The CBP scientists in both states believe losses of the Bay’s underwater grasses in the upper and middle Bay zones most likely reflect the effects of Hurricane Irene and Tropical Storm Lee in the fall of 2011 and the resulting sediment they added to the system. In the middle and lower Bay, grasses were subjected to excessively warm waters in summer of 2010 and poor water clarity since then has kept them from rebounding.
While these losses are concerning, two areas showed notable resilience and expansion. Although the large grass bed at the head of the Bay on the Susquehanna Flats decreased in size, the grasses there remained robust and very dense. In addition, grasses continued to increase in the mainstem of the James River.
CBP has created a new dynamic online mapping tool that anyone can use to see how the Bay’s underwater grasses have changed in location, abundance and species over the last thirty years.
In 2012, of the 93 tributary segments mapped during the survey, grasses increased in 17, decreased in 47 and remained unvegetated in 29 segments.
Upper Bay Grass Zone (21 segments north of Chesapeake Bay Bridge)
2012: 9,087 acres | 2011: 13,287 acres
Middle Bay Grass Zone (44 segments from Bay Bridge to Potomac River and Pocomoke Sound)
2012: 24,522 acres | 2011: 34,142 acres*
*This estimate substitutes figures from 2010 for some areas in the middle zone that were not fully mapped for 2011.
Lower Bay Grass Zone (28 segments south of the Potomac River)
2012: 14,582 acres | 2011: 15,654 acres
Freshwater grasses have remained at consistently high levels in the lower zone tributaries with new beds appearing in several areas of the mainstem James River.
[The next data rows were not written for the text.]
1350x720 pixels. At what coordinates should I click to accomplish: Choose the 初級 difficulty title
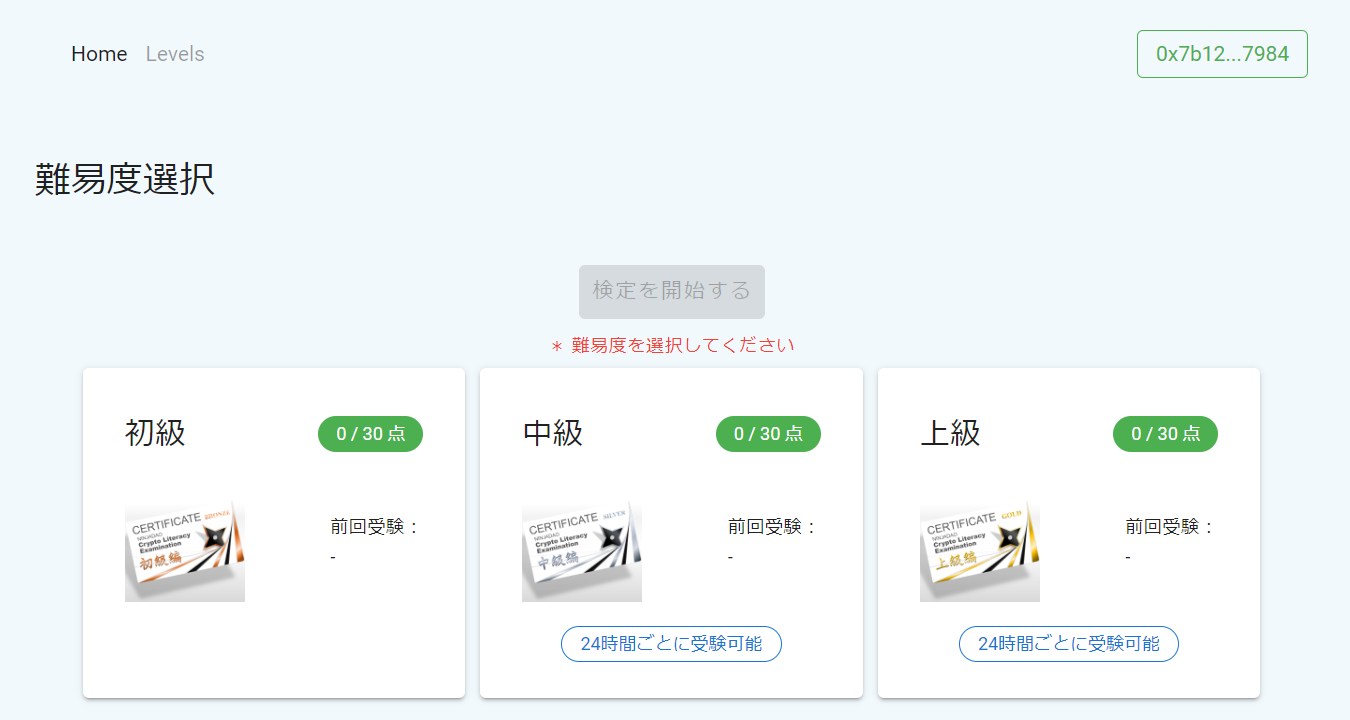[x=155, y=433]
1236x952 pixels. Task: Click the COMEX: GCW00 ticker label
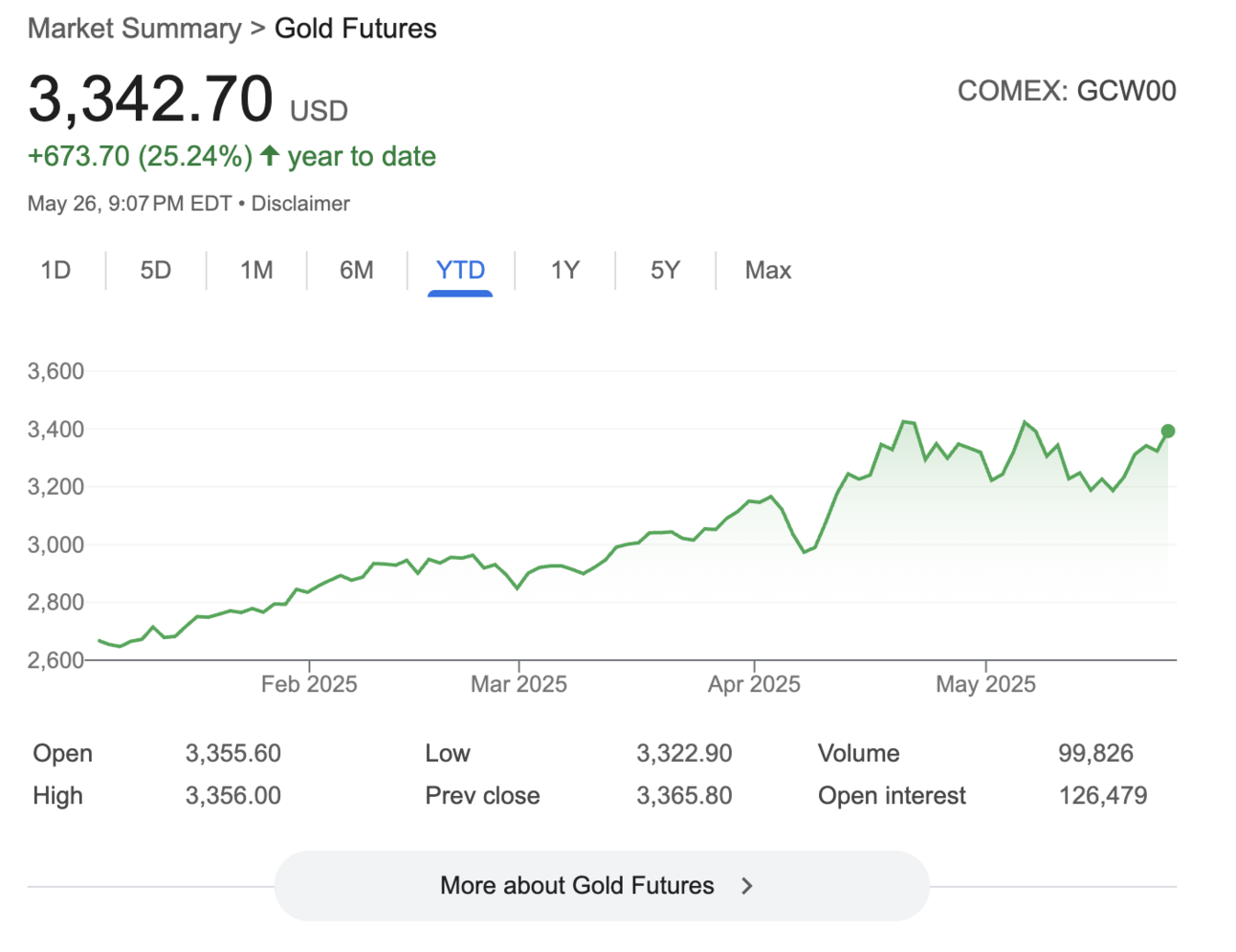pos(1067,91)
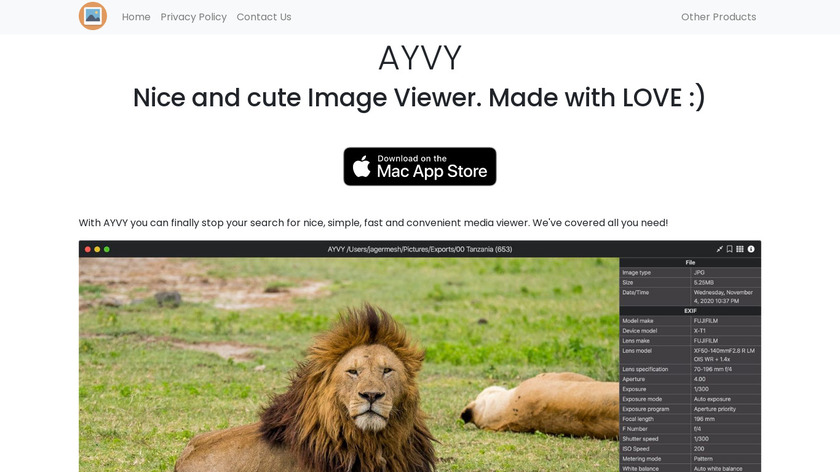Image resolution: width=840 pixels, height=472 pixels.
Task: Click the red close dot of AYVY window
Action: tap(88, 249)
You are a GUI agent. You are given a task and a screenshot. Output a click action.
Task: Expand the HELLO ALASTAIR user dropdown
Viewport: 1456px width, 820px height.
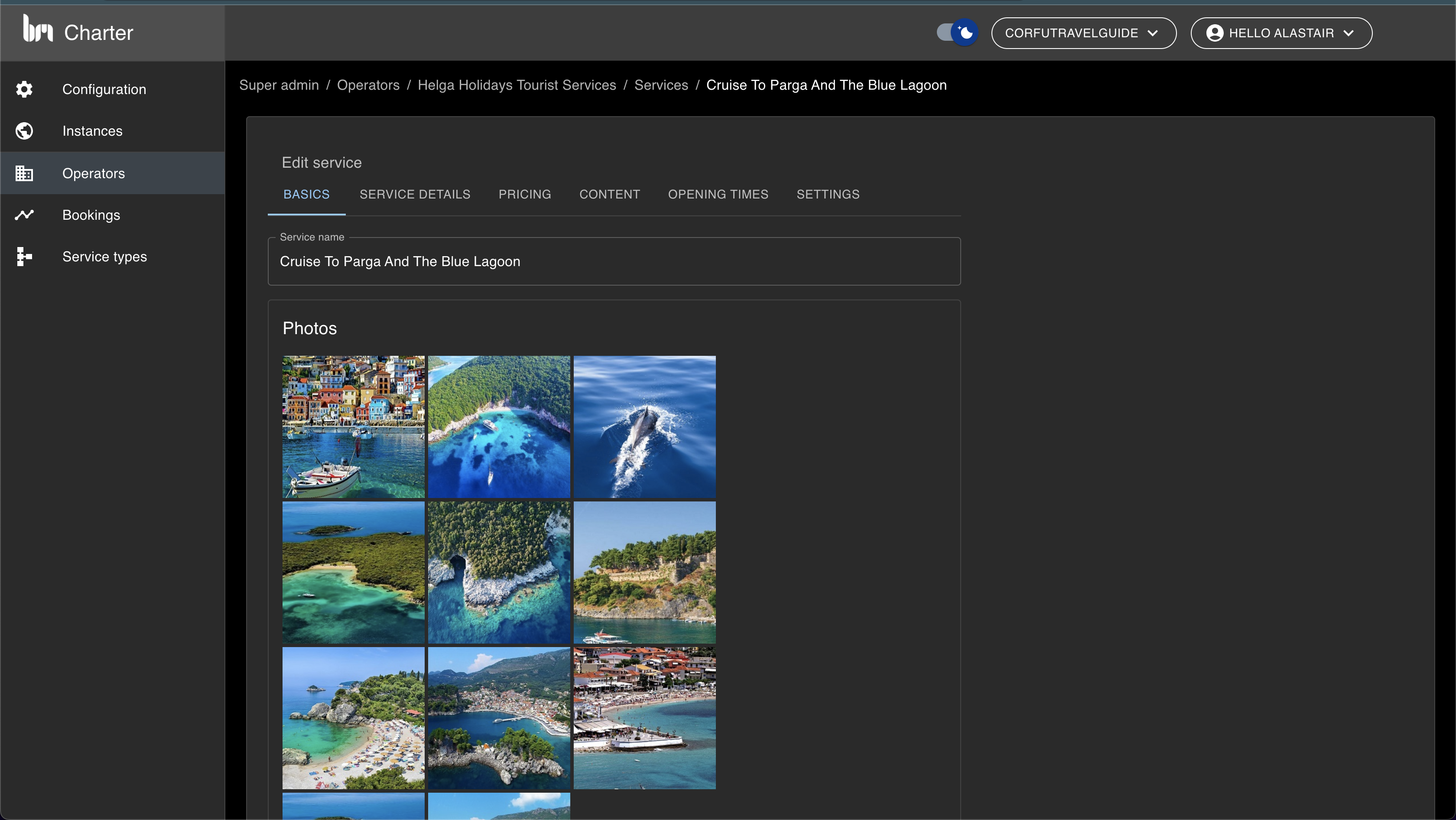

Like grass on land, underwater grass beds require sunlight to grow and thrive. When the Bay’s waters become clouded with sediment and algae that result from excess nutrients in the water, grasses find it harder to survive. It is critical to reduce the amount of these pollutants entering our waters for grasses and for water quality that can support the Bay’s creatures.
Underwater grasses are critical to the Bay ecosystem. They provide habitat and nursery grounds for fish and blue crabs, serve as food for animals such as turtles and waterfowl, clear the water by reducing wave action, absorb excess nutrients and reduce shoreline erosion.
They are also an excellent measure of the Bay's overall condition because their health is closely linked to water quality. Healthier waters can be supported by pollution-controlling efforts including better agricultural and urban management practices, upgrades to wastewater treatment plants and more conservation landscaping by homeowners.
“It has been a rough few years for Bay grasses and we were not terribly surprised by the survey results. In 2010, the unusually hot summer caused some grasses to die back in the lower Bay after we had completed the 2010 survey for that region. 2011 brought a wet spring and muddy conditions during the early growing season and a fall with two major storms that resulted in decreased water quality again. Between these factors and warming water temperatures, the Bay’s grass beds face an uphill challenge.”
--Bob Orth, Coordinator, SAV (Submerged Aquatic Vegetation) Survey (VIMS)
“In previous years, when we’ve had declines in one part of the Bay, they were offset by gains in other areas. 2012 is unusual because we saw losses in the fresh, brackish and salty parts of the Bay simultaneously. In the somewhat salty waters in the mid-Bay zone, the reduction in diversity of grass species over the last thirty years means that single-species grass beds there are less resilient to changes in water quality and temperature that we’ve seen in the last couple of years.”
--Lee Karrh, Chair, CBP SAV (Submerged Aquatic Vegetation) Workgroup (MD-DNR)
“We have both cause for concern and encouragement; while the declines are worrisome, there are still some signs of resilience in the Bay. It is good to see the Susquehanna Flats underwater grasses remaining hardy and exciting to see emerging beds in the James River. However, this year’s data is a sobering reminder of how imperative it is to continue our restoration efforts.”